The appendix handles pixel components whose residuals fall outside the ±127 range encodeable with offset 0. It is processed by the decoder before the main pixel loop, scanning sequentially through all pixels * 3 component buffer positions.

Appendix Byte Format

Each byte encodes two fields:

high 6 bits  →  skip  (number of buffer positions to advance before applying)
low 2 bits   →  multiplier  (0–3)

When the decoder processes an appendix byte at current buffer position pos:

  1. Advance pos by skip.
  2. Set buffer[pos] = multiplier * 128. This becomes the encoding offset for that component position.
  3. Advance pos by 1.

When skip exceeds 63, the encoder emits a padding byte (skip=63, multiplier=0) that advances the position by 64 without changing any offset, then continues.

The effective encodeable range for a component with multiplier m is [-(m*128 + 127), m*128 + 127], up to ±511 for m = 3.


Encoding Algorithm

encode_emjc(rgba_data, width, height, quantize_colors=None) in emjc_encoder.py proceeds as follows:

  1. Optional quantization — reduce to at most quantize_colors distinct RGB colors using PIL's median-cut quantizer (alpha is preserved unchanged).
  2. Channel extraction — separate alpha from RGB; apply the forward color transform to obtain (base, p, q) per pixel.
  3. Filter selection — for each row, evaluate all five filter candidates.

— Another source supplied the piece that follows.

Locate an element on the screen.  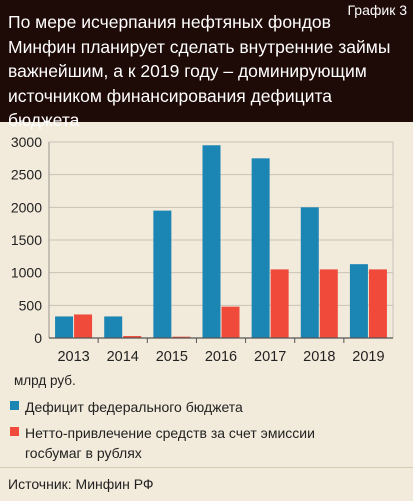
bar-series1-2019 is located at coordinates (358, 301).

For each candidate, compute the total residual cost (sum of encoded byte values) plus a penalty of 1000 per required appendix entry. Select the filter with the lowest total cost.
  4. Appendix collection — components that cannot be encoded with offset 0 record their buffer position and the minimum multiplier required.
  5. Serialization — concatenate alpha + filters + residuals + appendix, then compress with lzfse.
  6. Header — prepend the 16-byte header with the magic, dimensions, and appendix length.

convert_to_emjc.sh

convert_to_emjc.sh <assets_dir> is a shell wrapper that converts a directory tree of PNG emoji images to EMJC in parallel, using all available CPU cores.

./convert_to_emjc.sh apple/EMJC          # convert in-place
./convert_to_emjc.sh --verify apple/EMJC # round-trip test (no files modified)

The --verify flag encodes a sample of PNGs, immediately decodes them, and compares pixel-by-pixel against the originals, confirming lossless round-trip fidelity.